What the task requires: After finding the line that holds "Viewport: 524px width, 295px" below, set down that line and the rest through the final one exactly, leaving the pictures out.

↓↓↓

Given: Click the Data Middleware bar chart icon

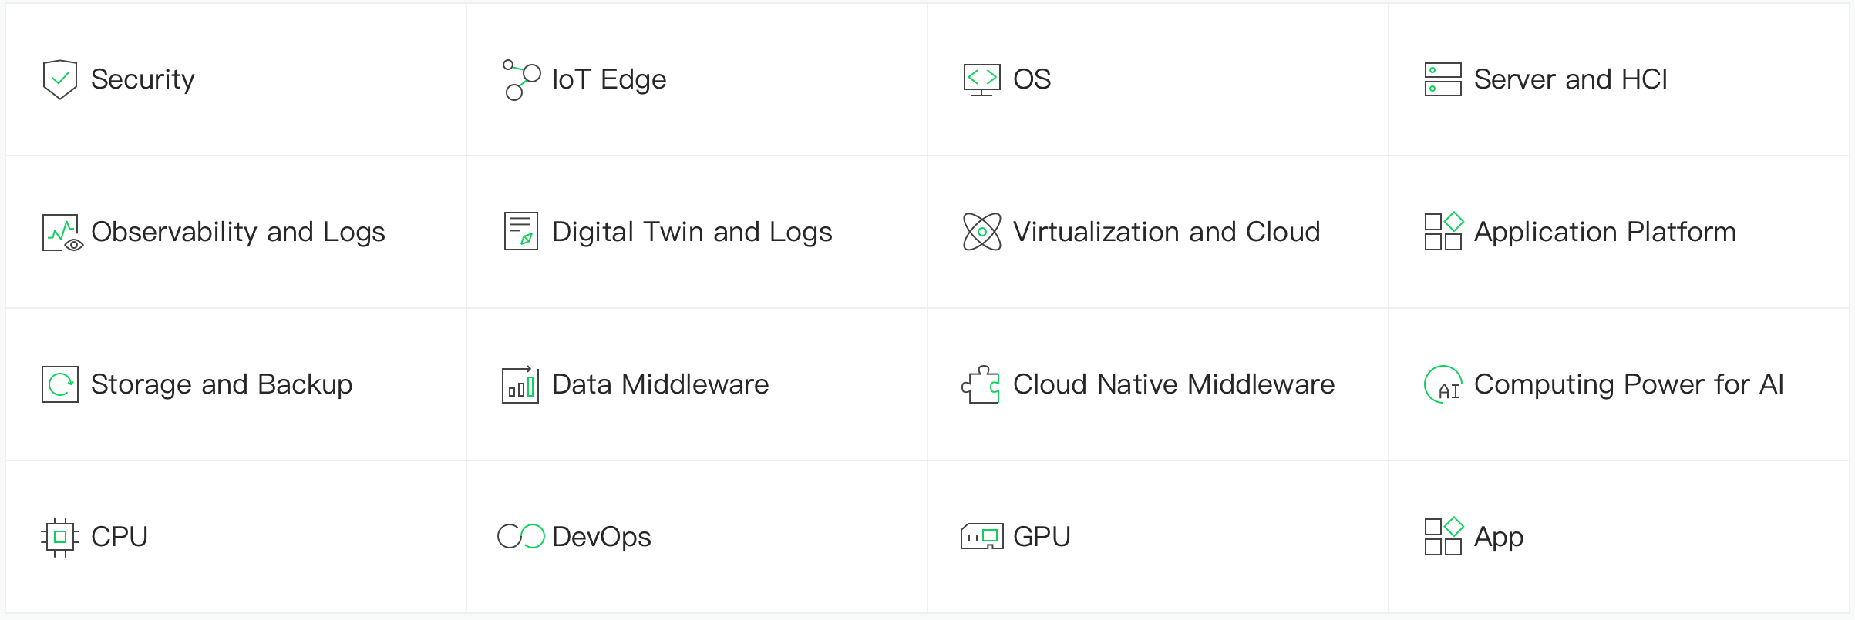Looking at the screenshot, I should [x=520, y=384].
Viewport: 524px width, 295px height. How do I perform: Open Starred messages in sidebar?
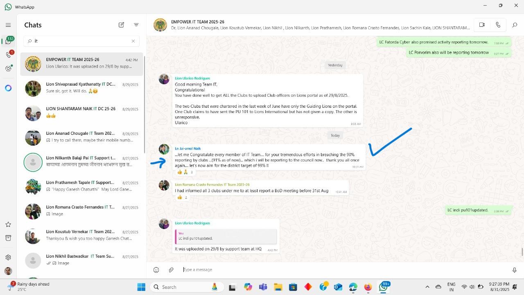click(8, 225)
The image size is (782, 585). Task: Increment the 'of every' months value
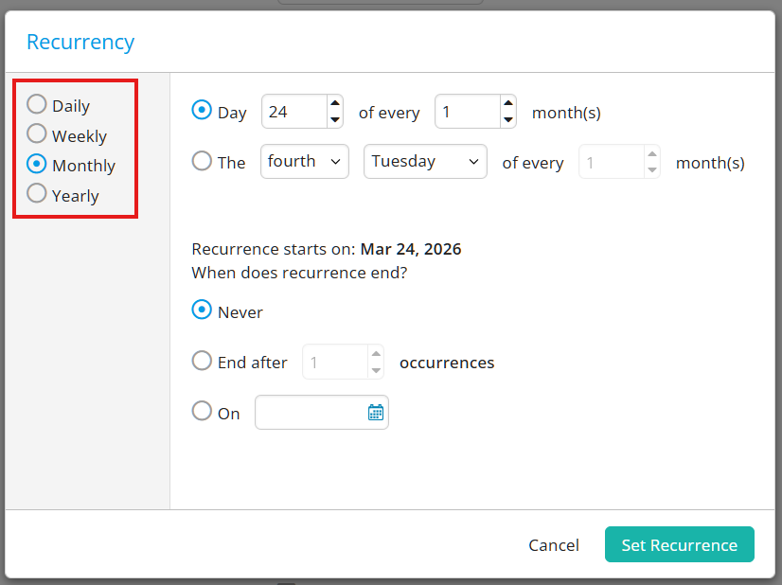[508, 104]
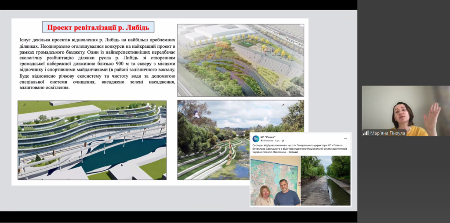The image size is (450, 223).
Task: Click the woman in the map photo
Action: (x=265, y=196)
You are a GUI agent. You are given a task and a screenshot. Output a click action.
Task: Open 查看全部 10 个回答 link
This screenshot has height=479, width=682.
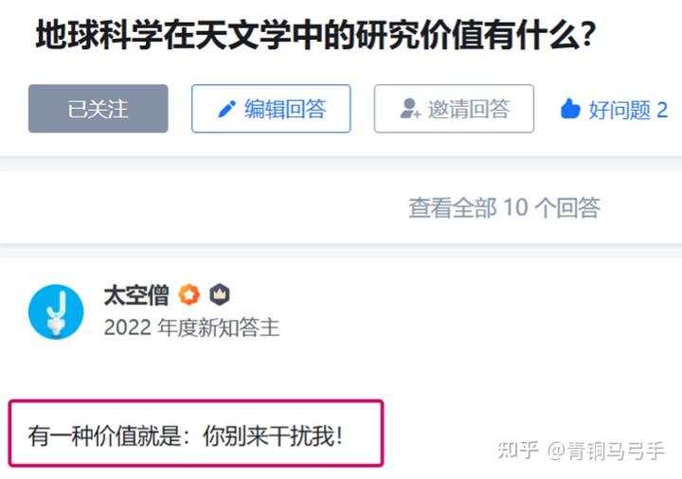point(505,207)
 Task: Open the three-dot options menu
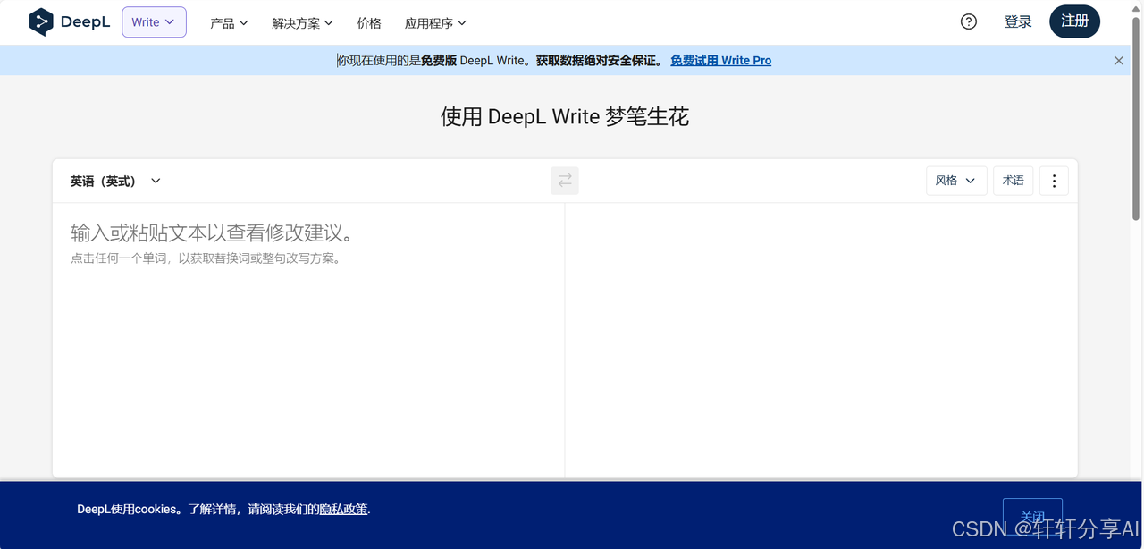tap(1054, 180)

↑↑↑

Output of the task:
Viewport: 524px width, 295px height. How do I perform: Open Starred messages in sidebar?
click(8, 225)
The image size is (782, 585). Task: Increment the 'of every' months value
[508, 104]
The image size is (450, 223).
Task: Click the woman in the map photo
Action: (x=265, y=196)
You are a GUI agent. You are given a task and a screenshot. Output a click action.
Task: Open 查看全部 10 个回答 link
This screenshot has height=479, width=682.
point(505,207)
 Task: Open the three-dot options menu
tap(1054, 180)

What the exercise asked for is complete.